There has been no study regarding the cauda equina circulation of patients with neurogenic intermittent claudication (NIC) in lumbar spinal canal stenosis (LSCS) using dynamic contrast-enhanced magnetic resonance imaging (DCE-MRI).

OBJECTIVE

The mechanism responsible for the onset of NIC was investigated using DCE-MRI to examine changes in cauda equina blood flow in patients with LSCS.

METHODS

This was a retrospective longitudinal registry and magnetic resonance imaging study.

METHODS

The subjects consisted of 23 patients who had LSCS associated with NIC (stenosis group). Ten asymptomatic volunteers who did not have NIC served as controls (control group).
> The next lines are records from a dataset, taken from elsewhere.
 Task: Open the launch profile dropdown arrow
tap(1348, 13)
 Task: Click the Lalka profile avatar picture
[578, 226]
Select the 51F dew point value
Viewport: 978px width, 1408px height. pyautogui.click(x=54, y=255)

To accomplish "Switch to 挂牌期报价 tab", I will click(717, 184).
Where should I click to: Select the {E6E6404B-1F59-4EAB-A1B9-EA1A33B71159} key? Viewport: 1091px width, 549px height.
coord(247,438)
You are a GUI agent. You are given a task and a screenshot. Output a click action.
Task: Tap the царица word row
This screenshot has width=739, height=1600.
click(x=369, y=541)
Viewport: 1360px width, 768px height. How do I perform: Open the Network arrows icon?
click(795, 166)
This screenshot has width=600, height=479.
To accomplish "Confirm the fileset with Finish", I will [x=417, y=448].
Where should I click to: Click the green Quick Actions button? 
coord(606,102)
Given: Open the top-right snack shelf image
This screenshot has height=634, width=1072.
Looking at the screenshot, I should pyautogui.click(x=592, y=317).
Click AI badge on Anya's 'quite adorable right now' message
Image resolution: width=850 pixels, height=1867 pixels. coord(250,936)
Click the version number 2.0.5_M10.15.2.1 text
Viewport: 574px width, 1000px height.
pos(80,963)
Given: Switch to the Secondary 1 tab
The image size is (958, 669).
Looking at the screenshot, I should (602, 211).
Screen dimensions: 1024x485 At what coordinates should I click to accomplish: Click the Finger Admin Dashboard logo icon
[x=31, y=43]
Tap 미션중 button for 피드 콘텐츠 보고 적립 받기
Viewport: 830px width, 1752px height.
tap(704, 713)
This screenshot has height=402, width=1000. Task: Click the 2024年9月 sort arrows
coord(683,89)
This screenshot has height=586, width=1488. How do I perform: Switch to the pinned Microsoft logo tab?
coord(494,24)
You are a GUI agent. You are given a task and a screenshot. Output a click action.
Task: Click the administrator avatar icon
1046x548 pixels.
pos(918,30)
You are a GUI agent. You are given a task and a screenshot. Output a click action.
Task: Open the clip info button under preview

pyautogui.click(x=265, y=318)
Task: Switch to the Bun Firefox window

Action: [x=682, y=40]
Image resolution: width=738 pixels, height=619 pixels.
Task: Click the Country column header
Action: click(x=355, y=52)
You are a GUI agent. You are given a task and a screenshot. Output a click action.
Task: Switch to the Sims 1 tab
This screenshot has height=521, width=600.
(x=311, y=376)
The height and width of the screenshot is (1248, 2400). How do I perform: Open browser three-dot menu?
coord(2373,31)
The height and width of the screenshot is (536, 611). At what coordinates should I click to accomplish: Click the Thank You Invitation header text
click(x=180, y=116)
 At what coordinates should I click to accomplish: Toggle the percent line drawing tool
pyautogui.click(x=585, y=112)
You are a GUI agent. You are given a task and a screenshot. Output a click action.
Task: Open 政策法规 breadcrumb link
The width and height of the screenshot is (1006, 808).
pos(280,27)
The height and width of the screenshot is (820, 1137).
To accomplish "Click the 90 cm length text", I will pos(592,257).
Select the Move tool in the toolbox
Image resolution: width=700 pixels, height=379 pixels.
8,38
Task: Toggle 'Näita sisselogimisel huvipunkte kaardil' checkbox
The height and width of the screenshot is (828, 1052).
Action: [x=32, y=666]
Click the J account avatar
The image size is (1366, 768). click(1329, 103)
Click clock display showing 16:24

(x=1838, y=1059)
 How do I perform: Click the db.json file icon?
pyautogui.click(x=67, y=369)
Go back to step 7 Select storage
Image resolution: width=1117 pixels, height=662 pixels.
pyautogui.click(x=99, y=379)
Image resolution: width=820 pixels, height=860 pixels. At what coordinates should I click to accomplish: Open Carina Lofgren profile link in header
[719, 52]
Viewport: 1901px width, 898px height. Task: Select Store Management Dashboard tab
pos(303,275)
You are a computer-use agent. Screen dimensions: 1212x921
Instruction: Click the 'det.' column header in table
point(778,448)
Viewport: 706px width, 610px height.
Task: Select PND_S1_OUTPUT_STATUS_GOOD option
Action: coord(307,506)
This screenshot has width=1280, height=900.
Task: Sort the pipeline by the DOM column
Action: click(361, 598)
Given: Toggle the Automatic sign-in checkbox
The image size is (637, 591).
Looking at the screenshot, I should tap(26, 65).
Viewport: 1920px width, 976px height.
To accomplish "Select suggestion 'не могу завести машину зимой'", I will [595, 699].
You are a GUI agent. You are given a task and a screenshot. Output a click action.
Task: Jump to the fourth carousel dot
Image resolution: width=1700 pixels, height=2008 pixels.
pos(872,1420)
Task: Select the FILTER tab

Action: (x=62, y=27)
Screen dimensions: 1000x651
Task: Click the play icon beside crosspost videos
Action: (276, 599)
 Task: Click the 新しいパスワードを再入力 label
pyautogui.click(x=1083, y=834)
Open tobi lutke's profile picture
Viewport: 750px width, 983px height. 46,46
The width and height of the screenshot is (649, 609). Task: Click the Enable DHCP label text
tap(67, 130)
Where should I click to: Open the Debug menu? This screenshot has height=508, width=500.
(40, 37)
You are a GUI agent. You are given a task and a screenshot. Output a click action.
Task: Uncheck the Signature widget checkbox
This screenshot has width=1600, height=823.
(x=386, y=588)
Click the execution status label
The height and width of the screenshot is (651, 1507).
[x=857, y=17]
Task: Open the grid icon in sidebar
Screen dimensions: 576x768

In the LSCS group, the cross-sectional area of the dural sac was <75 mm2 at the site of most severe stenosis. These patients were further divided into single and double stenosis subgroups.

METHODS

The main measures we used were the signal intensity (S-I) ratio and the shape and size of the time intensity (T-I) curves. We compared these between the stenosis and control groups.

METHODS

At first, plain T1-weighted MR images were obtained and the lumbar dural sac cross-sectional area was measured using a digitizer. For DCE-MRI, sagittal T1-weighted images of the same slice were acquired continuously for 10 minutes after administration of gadolinium as an intravenous bolus to observe the distribution of contrast medium (gadolinium) in the cauda equina. To objectively evaluate changes in contrast enhancement of the cauda equina at the site of canal stenosis, regions of interest were established. The signal intensity (SI) ratio was calculated to compare the signal intensities before and after contrast enhancement, and time-intensity curves were prepared to investigate changes over time.

RESULTS

The static imaging findings and the changes of gadolinium uptake showed striking differences between the study and control patients. In the stenosis group, abnormal intrathecal enhancement showed around the site of stenosis on enhanced MR imaging. The SI ratio at the site of canal stenosis had a slower increase in the arterial phase when compared with that in the control group and remained high in the venous phase for up to 10 minutes. Finally, abnormal intrathecal enhancement was visible around the site of stenosis on enhanced MR imaging in all patients.

CONCLUSIONS

These clinical data indicate that cauda equina nerve roots in the LSCS patients are pathologic even when symptoms are not elicited in the supine position, suggesting that intraradicular venous congestion and edema themselves do not influence the existence of radicular symptoms.